■ What needs to be done
Set the listing down again, exactly as it stands below.

■ Material for the task
# # #
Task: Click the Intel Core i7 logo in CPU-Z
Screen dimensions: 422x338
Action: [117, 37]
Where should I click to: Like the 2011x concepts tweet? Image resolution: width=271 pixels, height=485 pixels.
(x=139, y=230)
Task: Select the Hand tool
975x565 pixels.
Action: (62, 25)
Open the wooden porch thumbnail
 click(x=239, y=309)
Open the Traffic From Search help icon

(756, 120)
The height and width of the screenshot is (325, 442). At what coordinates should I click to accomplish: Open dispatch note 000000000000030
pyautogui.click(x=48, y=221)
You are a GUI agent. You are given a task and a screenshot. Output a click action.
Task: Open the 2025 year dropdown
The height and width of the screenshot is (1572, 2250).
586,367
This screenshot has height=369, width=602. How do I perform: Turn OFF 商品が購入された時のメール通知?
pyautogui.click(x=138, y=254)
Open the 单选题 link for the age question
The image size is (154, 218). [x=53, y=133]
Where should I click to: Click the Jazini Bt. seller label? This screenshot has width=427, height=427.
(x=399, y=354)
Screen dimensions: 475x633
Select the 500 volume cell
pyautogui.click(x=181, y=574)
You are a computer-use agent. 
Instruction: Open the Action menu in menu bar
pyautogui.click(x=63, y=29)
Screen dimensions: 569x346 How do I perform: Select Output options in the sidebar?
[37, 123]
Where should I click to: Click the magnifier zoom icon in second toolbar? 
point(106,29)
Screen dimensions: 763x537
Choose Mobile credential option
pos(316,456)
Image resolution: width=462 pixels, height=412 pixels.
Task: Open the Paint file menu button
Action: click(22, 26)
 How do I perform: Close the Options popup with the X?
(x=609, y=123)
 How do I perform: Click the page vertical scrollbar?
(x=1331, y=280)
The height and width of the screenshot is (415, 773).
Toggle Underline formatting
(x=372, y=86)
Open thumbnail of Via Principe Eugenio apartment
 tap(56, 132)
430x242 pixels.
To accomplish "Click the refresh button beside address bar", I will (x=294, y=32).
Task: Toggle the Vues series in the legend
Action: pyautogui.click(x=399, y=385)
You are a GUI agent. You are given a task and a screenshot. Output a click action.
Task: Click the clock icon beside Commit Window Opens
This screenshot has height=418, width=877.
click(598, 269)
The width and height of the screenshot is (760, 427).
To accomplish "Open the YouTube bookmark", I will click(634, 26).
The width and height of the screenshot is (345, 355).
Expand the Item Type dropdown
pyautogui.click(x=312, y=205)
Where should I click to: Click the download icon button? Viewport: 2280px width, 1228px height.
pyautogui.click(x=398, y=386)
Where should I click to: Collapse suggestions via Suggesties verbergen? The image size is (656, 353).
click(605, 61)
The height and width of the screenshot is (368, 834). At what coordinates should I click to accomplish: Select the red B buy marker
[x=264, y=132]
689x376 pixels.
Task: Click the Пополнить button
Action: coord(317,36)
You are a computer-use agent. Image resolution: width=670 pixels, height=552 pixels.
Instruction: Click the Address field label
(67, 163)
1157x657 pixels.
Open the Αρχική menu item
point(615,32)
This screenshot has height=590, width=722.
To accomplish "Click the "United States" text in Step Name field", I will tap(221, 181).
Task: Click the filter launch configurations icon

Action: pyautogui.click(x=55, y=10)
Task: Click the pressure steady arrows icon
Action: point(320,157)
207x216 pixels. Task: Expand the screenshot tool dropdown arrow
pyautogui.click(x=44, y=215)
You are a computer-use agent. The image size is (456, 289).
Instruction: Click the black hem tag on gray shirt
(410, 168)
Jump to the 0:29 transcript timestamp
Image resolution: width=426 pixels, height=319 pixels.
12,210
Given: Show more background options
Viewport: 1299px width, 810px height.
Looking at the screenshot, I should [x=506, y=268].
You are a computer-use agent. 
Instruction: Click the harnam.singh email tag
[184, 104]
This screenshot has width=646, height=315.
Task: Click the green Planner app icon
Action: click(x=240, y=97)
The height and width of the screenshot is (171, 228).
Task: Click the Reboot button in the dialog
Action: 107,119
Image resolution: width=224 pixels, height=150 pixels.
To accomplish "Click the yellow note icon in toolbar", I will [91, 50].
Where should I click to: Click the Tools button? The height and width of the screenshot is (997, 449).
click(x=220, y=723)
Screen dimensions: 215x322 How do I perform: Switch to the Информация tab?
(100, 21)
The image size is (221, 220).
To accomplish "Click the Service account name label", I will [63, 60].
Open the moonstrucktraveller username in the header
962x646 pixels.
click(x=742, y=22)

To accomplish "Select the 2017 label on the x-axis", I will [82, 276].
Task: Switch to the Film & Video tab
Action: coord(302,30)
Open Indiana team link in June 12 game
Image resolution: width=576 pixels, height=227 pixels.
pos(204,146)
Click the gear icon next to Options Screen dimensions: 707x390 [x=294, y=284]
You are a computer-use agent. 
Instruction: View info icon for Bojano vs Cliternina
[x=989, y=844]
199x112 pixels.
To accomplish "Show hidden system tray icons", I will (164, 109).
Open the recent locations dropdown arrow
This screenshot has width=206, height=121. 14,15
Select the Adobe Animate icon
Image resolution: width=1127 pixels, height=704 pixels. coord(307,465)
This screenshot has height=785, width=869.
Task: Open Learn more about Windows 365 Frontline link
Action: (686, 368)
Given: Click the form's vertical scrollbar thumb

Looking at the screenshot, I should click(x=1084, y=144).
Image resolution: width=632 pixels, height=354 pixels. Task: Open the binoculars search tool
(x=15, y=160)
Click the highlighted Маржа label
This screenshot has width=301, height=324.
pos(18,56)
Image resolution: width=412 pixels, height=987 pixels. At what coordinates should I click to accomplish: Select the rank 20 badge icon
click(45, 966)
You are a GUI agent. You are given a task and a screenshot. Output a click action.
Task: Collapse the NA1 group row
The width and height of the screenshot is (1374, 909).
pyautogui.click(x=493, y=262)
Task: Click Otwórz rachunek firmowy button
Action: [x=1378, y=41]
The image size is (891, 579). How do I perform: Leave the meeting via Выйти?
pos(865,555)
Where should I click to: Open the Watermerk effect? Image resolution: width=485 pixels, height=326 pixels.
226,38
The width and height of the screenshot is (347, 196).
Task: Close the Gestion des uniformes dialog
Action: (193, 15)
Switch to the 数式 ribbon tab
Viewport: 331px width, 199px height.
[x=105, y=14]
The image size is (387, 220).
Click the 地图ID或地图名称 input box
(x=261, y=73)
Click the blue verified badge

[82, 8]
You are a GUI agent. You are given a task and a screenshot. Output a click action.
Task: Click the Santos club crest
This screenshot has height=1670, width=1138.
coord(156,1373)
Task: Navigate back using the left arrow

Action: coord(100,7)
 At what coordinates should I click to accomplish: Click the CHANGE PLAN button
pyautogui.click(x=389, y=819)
# # #
■ Answer for this exercise
Task: Click the Intel Core i7 logo in CPU-Z
Screen dimensions: 422x338
Action: [117, 37]
Where should I click to: Like the 2011x concepts tweet? Image resolution: width=271 pixels, height=485 pixels.
(x=139, y=230)
Task: Select the Hand tool
975x565 pixels.
Action: (62, 25)
Open the wooden porch thumbnail
 click(x=239, y=309)
Open the Traffic From Search help icon

(756, 120)
The height and width of the screenshot is (325, 442). At what coordinates should I click to accomplish: Open dispatch note 000000000000030
pyautogui.click(x=48, y=221)
You are a GUI agent. You are given a task and a screenshot. Output a click action.
Task: Open the 2025 year dropdown
The height and width of the screenshot is (1572, 2250).
586,367
This screenshot has height=369, width=602. How do I perform: Turn OFF 商品が購入された時のメール通知?
pyautogui.click(x=138, y=254)
Open the 单选题 link for the age question
The image size is (154, 218). [x=53, y=133]
Where should I click to: Click the Jazini Bt. seller label? This screenshot has width=427, height=427.
(x=399, y=354)
Screen dimensions: 475x633
Select the 500 volume cell
pyautogui.click(x=181, y=574)
You are a computer-use agent. 
Instruction: Open the Action menu in menu bar
pyautogui.click(x=63, y=29)
Screen dimensions: 569x346 How do I perform: Select Output options in the sidebar?
[37, 123]
Where should I click to: Click the magnifier zoom icon in second toolbar? 
point(106,29)
Screen dimensions: 763x537
Choose Mobile credential option
pos(316,456)
Image resolution: width=462 pixels, height=412 pixels.
Task: Open the Paint file menu button
Action: click(22, 26)
 How do I perform: Close the Options popup with the X?
(x=609, y=123)
 How do I perform: Click the page vertical scrollbar?
(x=1331, y=280)
The height and width of the screenshot is (415, 773).
Toggle Underline formatting
(x=372, y=86)
Open thumbnail of Via Principe Eugenio apartment
 tap(56, 132)
430x242 pixels.
To accomplish "Click the refresh button beside address bar", I will (x=294, y=32).
Task: Toggle the Vues series in the legend
Action: pyautogui.click(x=399, y=385)
You are a GUI agent. You are given a task and a screenshot. Output a click action.
Task: Click the clock icon beside Commit Window Opens
This screenshot has height=418, width=877.
click(598, 269)
The width and height of the screenshot is (760, 427).
To accomplish "Open the YouTube bookmark", I will click(634, 26).
The width and height of the screenshot is (345, 355).
Expand the Item Type dropdown
pyautogui.click(x=312, y=205)
Where should I click to: Click the download icon button? Viewport: 2280px width, 1228px height.
pyautogui.click(x=398, y=386)
Where should I click to: Collapse suggestions via Suggesties verbergen? The image size is (656, 353).
click(605, 61)
The height and width of the screenshot is (368, 834). At what coordinates should I click to accomplish: Select the red B buy marker
[x=264, y=132]
689x376 pixels.
Task: Click the Пополнить button
Action: coord(317,36)
You are a computer-use agent. Image resolution: width=670 pixels, height=552 pixels.
Instruction: Click the Address field label
(67, 163)
1157x657 pixels.
Open the Αρχική menu item
point(615,32)
This screenshot has height=590, width=722.
To accomplish "Click the "United States" text in Step Name field", I will tap(221, 181).
Task: Click the filter launch configurations icon

Action: pyautogui.click(x=55, y=10)
Task: Click the pressure steady arrows icon
Action: point(320,157)
207x216 pixels. Task: Expand the screenshot tool dropdown arrow
pyautogui.click(x=44, y=215)
You are a computer-use agent. The image size is (456, 289).
Instruction: Click the black hem tag on gray shirt
(410, 168)
Jump to the 0:29 transcript timestamp
Image resolution: width=426 pixels, height=319 pixels.
12,210
Given: Show more background options
Viewport: 1299px width, 810px height.
Looking at the screenshot, I should [x=506, y=268].
You are a computer-use agent. 
Instruction: Click the harnam.singh email tag
[184, 104]
This screenshot has width=646, height=315.
Task: Click the green Planner app icon
Action: click(x=240, y=97)
The height and width of the screenshot is (171, 228).
Task: Click the Reboot button in the dialog
Action: 107,119
Image resolution: width=224 pixels, height=150 pixels.
To accomplish "Click the yellow note icon in toolbar", I will [91, 50].
Where should I click to: Click the Tools button? The height and width of the screenshot is (997, 449).
click(x=220, y=723)
Screen dimensions: 215x322 How do I perform: Switch to the Информация tab?
(100, 21)
The image size is (221, 220).
To accomplish "Click the Service account name label", I will [63, 60].
Open the moonstrucktraveller username in the header
962x646 pixels.
click(x=742, y=22)

To accomplish "Select the 2017 label on the x-axis", I will [82, 276].
Task: Switch to the Film & Video tab
Action: coord(302,30)
Open Indiana team link in June 12 game
Image resolution: width=576 pixels, height=227 pixels.
pos(204,146)
Click the gear icon next to Options Screen dimensions: 707x390 [x=294, y=284]
You are a computer-use agent. 
Instruction: View info icon for Bojano vs Cliternina
[x=989, y=844]
199x112 pixels.
To accomplish "Show hidden system tray icons", I will (164, 109).
Open the recent locations dropdown arrow
This screenshot has width=206, height=121. 14,15
Select the Adobe Animate icon
Image resolution: width=1127 pixels, height=704 pixels. coord(307,465)
This screenshot has height=785, width=869.
Task: Open Learn more about Windows 365 Frontline link
Action: (686, 368)
Given: Click the form's vertical scrollbar thumb

Looking at the screenshot, I should click(x=1084, y=144).
Image resolution: width=632 pixels, height=354 pixels. Task: Open the binoculars search tool
(x=15, y=160)
Click the highlighted Маржа label
This screenshot has width=301, height=324.
pos(18,56)
Image resolution: width=412 pixels, height=987 pixels. At what coordinates should I click to accomplish: Select the rank 20 badge icon
click(45, 966)
You are a GUI agent. You are given a task and a screenshot. Output a click action.
Task: Collapse the NA1 group row
The width and height of the screenshot is (1374, 909).
pyautogui.click(x=493, y=262)
Task: Click Otwórz rachunek firmowy button
Action: [x=1378, y=41]
The image size is (891, 579). How do I perform: Leave the meeting via Выйти?
pos(865,555)
Where should I click to: Open the Watermerk effect? Image resolution: width=485 pixels, height=326 pixels.
226,38
The width and height of the screenshot is (347, 196).
Task: Close the Gestion des uniformes dialog
Action: (193, 15)
Switch to the 数式 ribbon tab
Viewport: 331px width, 199px height.
[x=105, y=14]
The image size is (387, 220).
Click the 地图ID或地图名称 input box
(x=261, y=73)
Click the blue verified badge

[82, 8]
You are a GUI agent. You are given a task and a screenshot. Output a click action.
Task: Click the Santos club crest
This screenshot has height=1670, width=1138.
coord(156,1373)
Task: Navigate back using the left arrow

Action: coord(100,7)
 At what coordinates should I click to accomplish: Click the CHANGE PLAN button
pyautogui.click(x=389, y=819)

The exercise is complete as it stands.